Además, dijo: “No puedo usar esa vieja naturaleza de Egipto. No puede ser transformada; siempre será leprosa. ¡Debe haber un nuevo hombre que esté sumergido en la gloria y el poder del YO SOY!”

Entonces el Señor le dijo a Moisés que volviera a poner su mano leprosa en su seno. “Y él volvió a meter su mano en su seno; y al sacarla de nuevo del seno, he aquí que se había vuelto como la otra carne”. ¡Gracias a Dios por ese segundo toque santificador!

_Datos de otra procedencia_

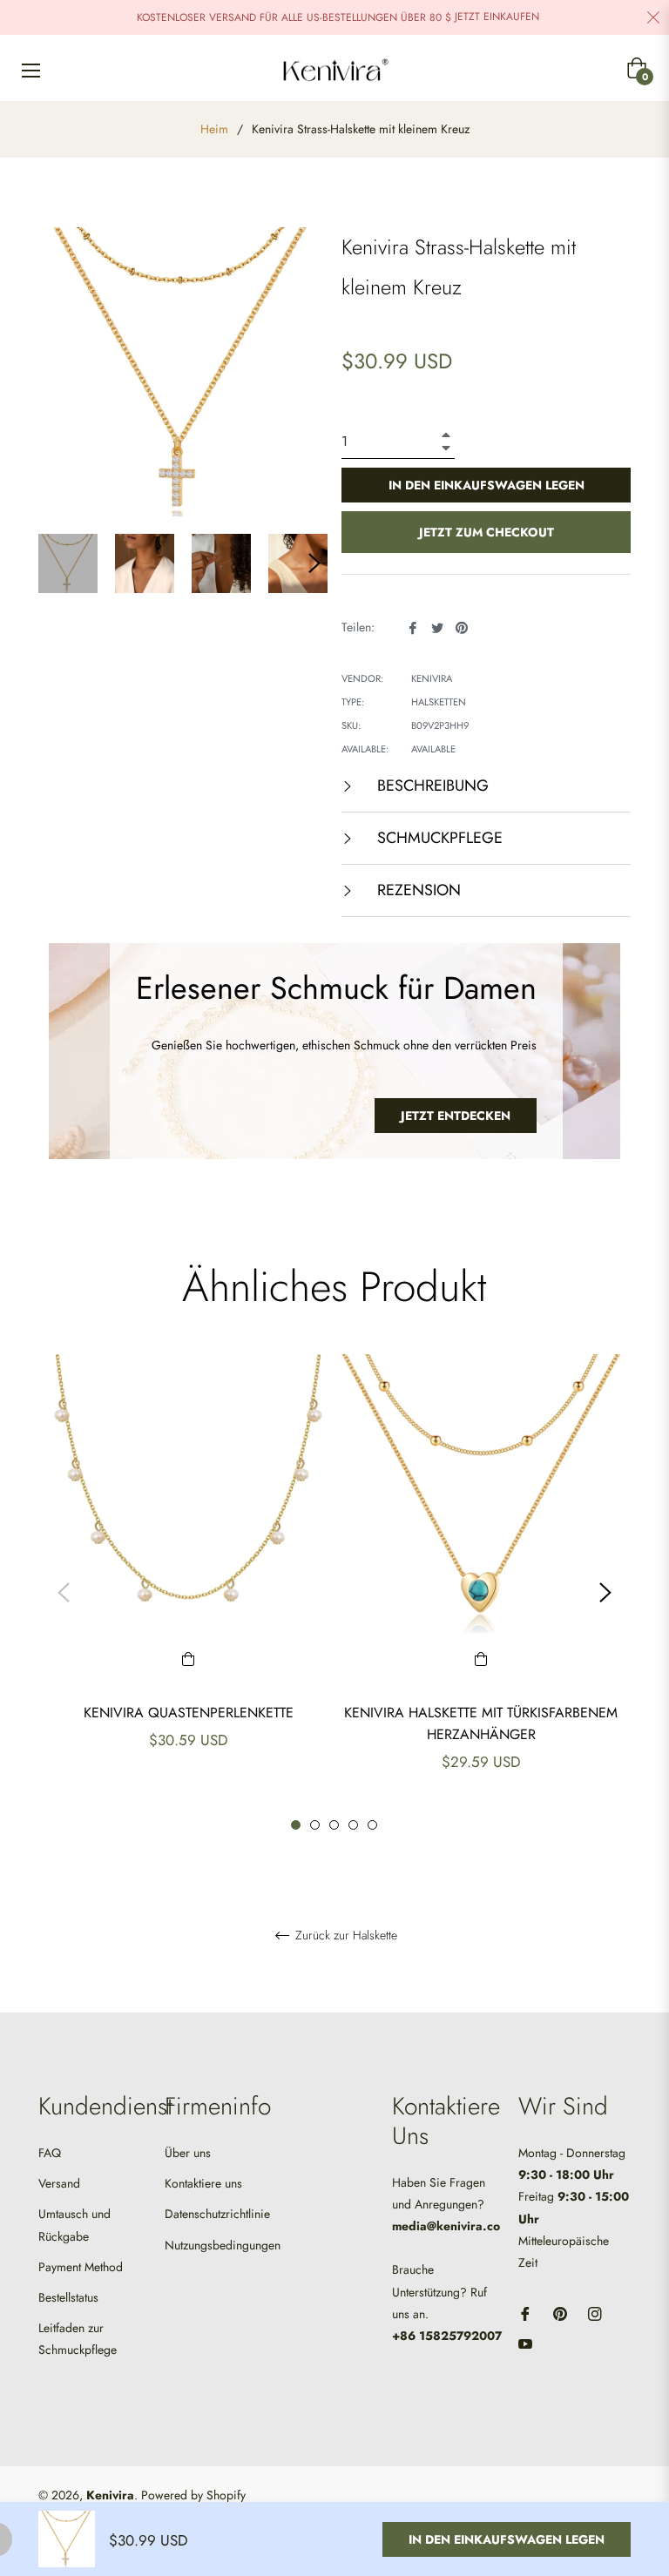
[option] (188, 1582)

El hecho de que Moisés extendiera su mano es una representación del ministerio, y su lepra representa un pecado oculto y no olvidado. Cuando un hombre de Dios pisa tierra santa, su alma interior queda al descubierto y esos pecados salen a la luz. Es conducido a las tiernas misericordias de Cristo para sanidad y restauración.  Una vez que la carne vieja es crucificada, la mano del ministerio es purificada y somos nuevamente revestidos de carne divina. Podemos regocijarnos en el poder limpiador de la sangre preciosa de Cristo.

El Apóstol Ottoniel Ríos nos enseñó algo que nunca se me olvida: “Quítenme lo que tengo de Cristo y solo quedará unas cuantas libras de carne”.  Esa es la cruel realidad de nuestra vida, damas y caballeros.  Moisés no lo olvidó. Pablo no lo olvidó. Pedro no lo olvidó. Solo nosotros, los del tercer siglo lo olvidamos fácilmente. No, no somos nosotros, es Cristo en nosotros la esperanza de Gloria.